Amp Stuff => Tube Amp Building - Tweaks - Repairs => Topic started by: joesatch on February 19, 2025, 08:32:51 am

Title: Parallel v1 guidance
Post by: joesatch on February 19, 2025, 08:32:51 am
let's try this again. hopefully some clarity. I have this circuit with an unused triode on V1. To get a bit more fullness out of this stage i'd like to parallel V1. I dont want it switchable. Would i just jumper the plates and grids together on the socket? For the cathode i'm not clear on what i need to do . Some say tie them together and halve the resistor value. some say double the resistor value. some folks say the cap doesnt need any change as well. What say you?
Title: Re: Parallel v1 guidance
Post by: TitaniumValhalla on February 19, 2025, 09:43:12 am
You should halve the value on a shared cathode resistor like Leo did on the first stage of the 5E3 (so 820 instead of 1.8k), although he didn't bother on the 5F6A, 6G3, etc., so sirens will not go off in the distance if you don't bother either. Check out this thread for some further guidance: https://el34world.com/Forum/index.php?topic=22434.0
Title: Re: Parallel v1 guidance
Post by: joesatch on February 19, 2025, 10:05:37 am
so like this?

(https://i.ibb.co/C5zt6qNt/Untitled.png)
Title: Re: Parallel v1 guidance
Post by: Firetone on February 19, 2025, 11:02:18 am
Cool idea!
I've built this circuit, and it is pretty aggressive so I would half the plate load resistor, from 220k to 100-120k as well as the cathode resitor.

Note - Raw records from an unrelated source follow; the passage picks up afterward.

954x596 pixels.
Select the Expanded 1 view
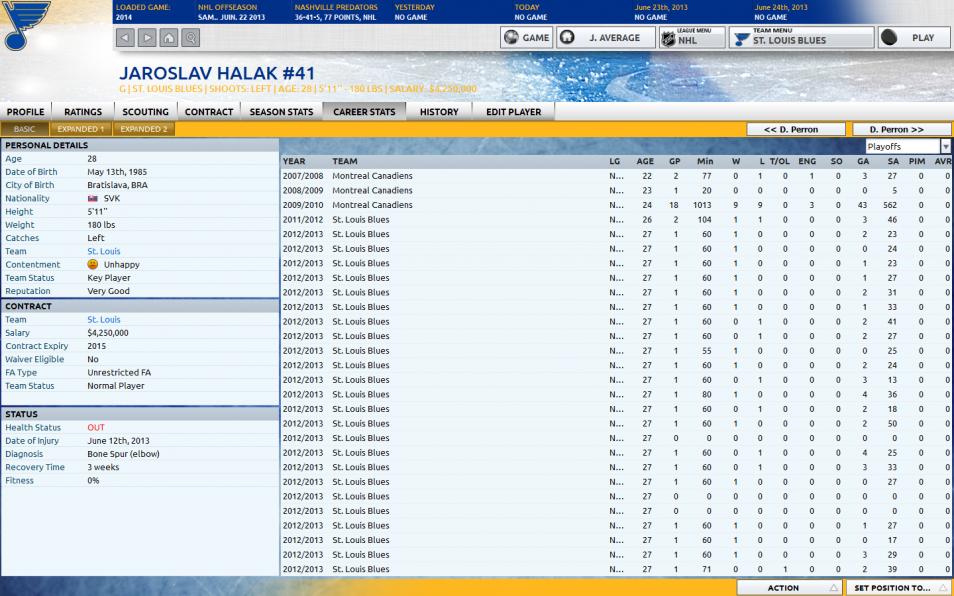[79, 129]
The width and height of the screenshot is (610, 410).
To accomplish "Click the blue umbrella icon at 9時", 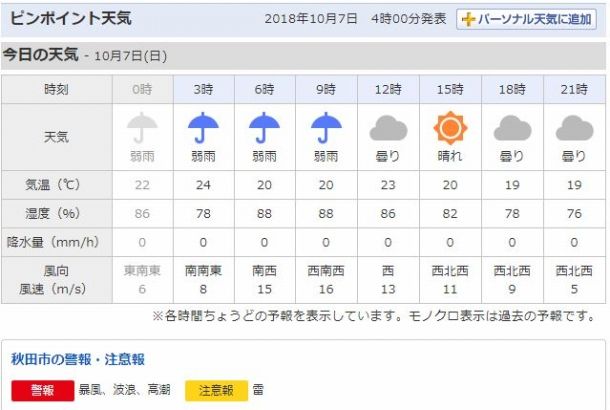I will (326, 128).

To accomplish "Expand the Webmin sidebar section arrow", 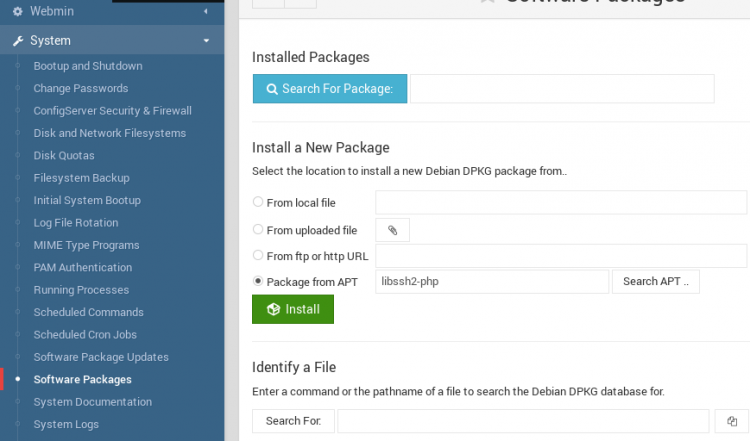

I hope you will let us know how this turned out  :icon_biggrin:
Title: Re: Parallel v1 guidance
Post by: acheld on February 19, 2025, 11:02:37 am
If you simply want less output impedance, then "halving" the tied cathode resistor value is the "right" answer.  By Ohm's Law, since you are doubling the current through the shared cathode resistor, in order to maintain the same voltage drop (eg, you are keeping the cathode bias the same), you need to decrease the resistor in half.

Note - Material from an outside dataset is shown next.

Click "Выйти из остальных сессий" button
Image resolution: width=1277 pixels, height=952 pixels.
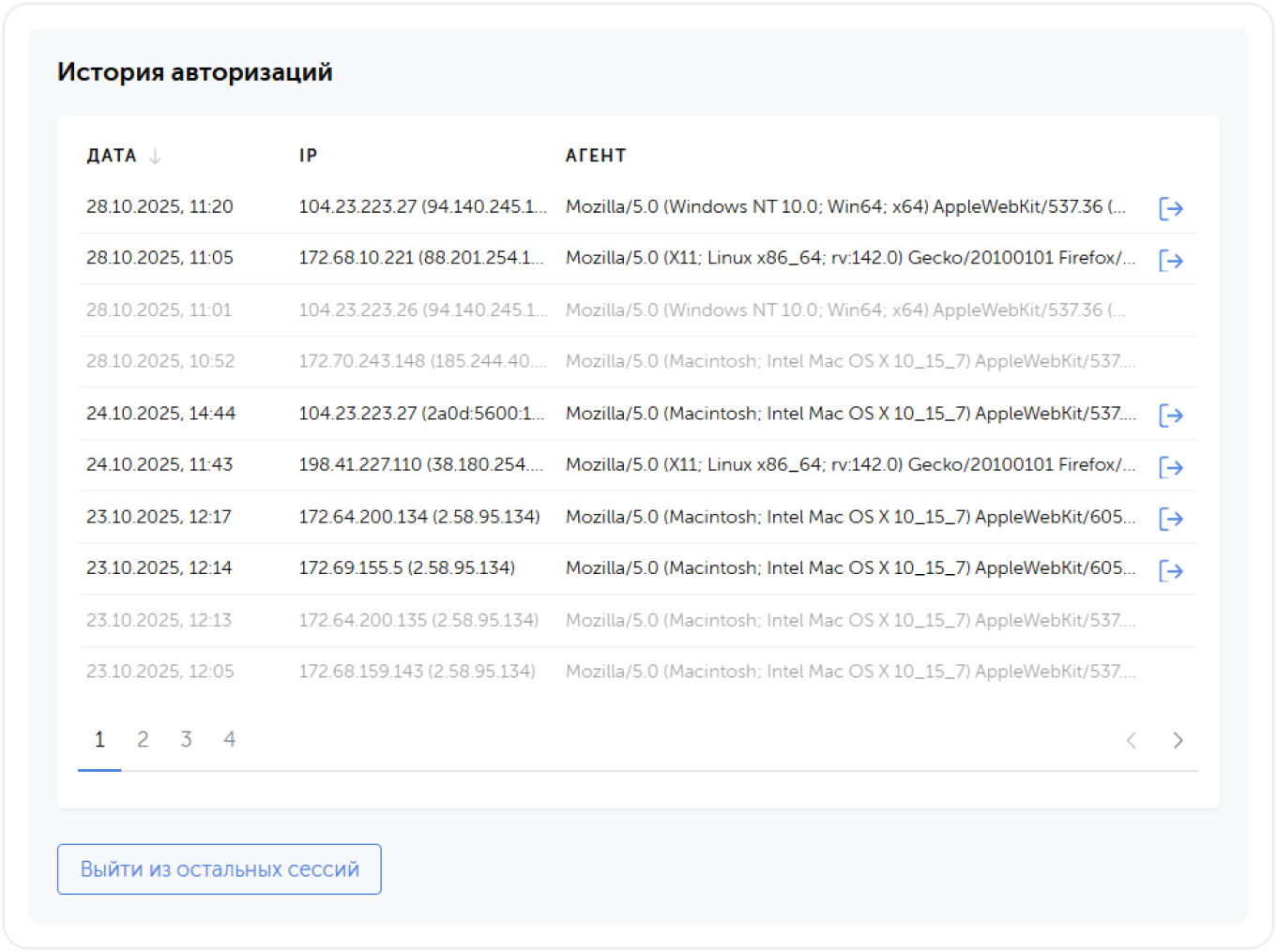(x=219, y=869)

That said, I've built several Hoffman Blues Junior Conversion amps, in which V2 is a shared triode.  Doug kept the usual 1.5k cathode resistor, and shared the 100k plate resistor, and it sounds great to me.   I did try halving the cathode resistor in one build, but found no difference in tone.  I did not plot out the load lines for this shared triode, but that might be fun.

Doubling the value of the shared resistor would quadruple the bias point.

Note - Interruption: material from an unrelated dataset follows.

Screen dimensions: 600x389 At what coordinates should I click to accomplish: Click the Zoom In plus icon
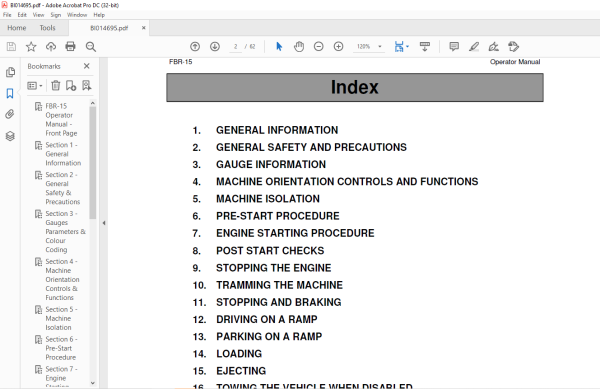coord(338,47)
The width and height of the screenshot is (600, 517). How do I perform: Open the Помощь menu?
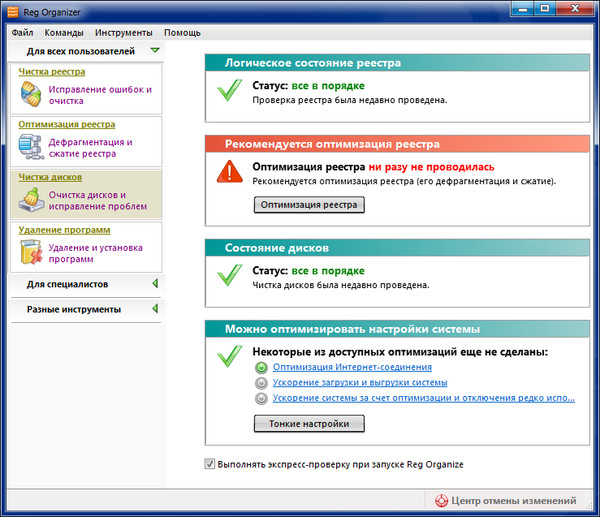[181, 32]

With the SLO series, I would probably build it with a wasted triode half first, and experiment later.   These high gain badboys have demanding specs for keeping the distortion in check.  You have to get it just right for the amp to sound good -- my experience only, and maybe others have had different experience.  When you do get right, these are fun amps!
Title: Re: Parallel v1 guidance
Post by: joesatch on February 19, 2025, 11:14:21 am
thanks all. so the 1uf cap is okay to be shared? what i'm building is a similar circuit not this slo amp but a preamp. I already built one without the parallel'd V1 . Gonna build another and try the parallel V1.
Title: Re: Parallel v1 guidance
Post by: tubeswell on February 19, 2025, 11:35:51 pm
thanks all. so the 1uf cap is okay to be shared? what i'm building is a similar circuit not this slo amp but a preamp. I already built one without the parallel'd V1 . Gonna build another and try the parallel V1.

You can do that.

Or you can make it more 'interesting' by separating the cathodes and having different biasing on each one. (but keeping the output from both plates going through one plate resistor and coupling cap). That way you might get more 'colour' from how hard you play the guitar or what pedals you use in front.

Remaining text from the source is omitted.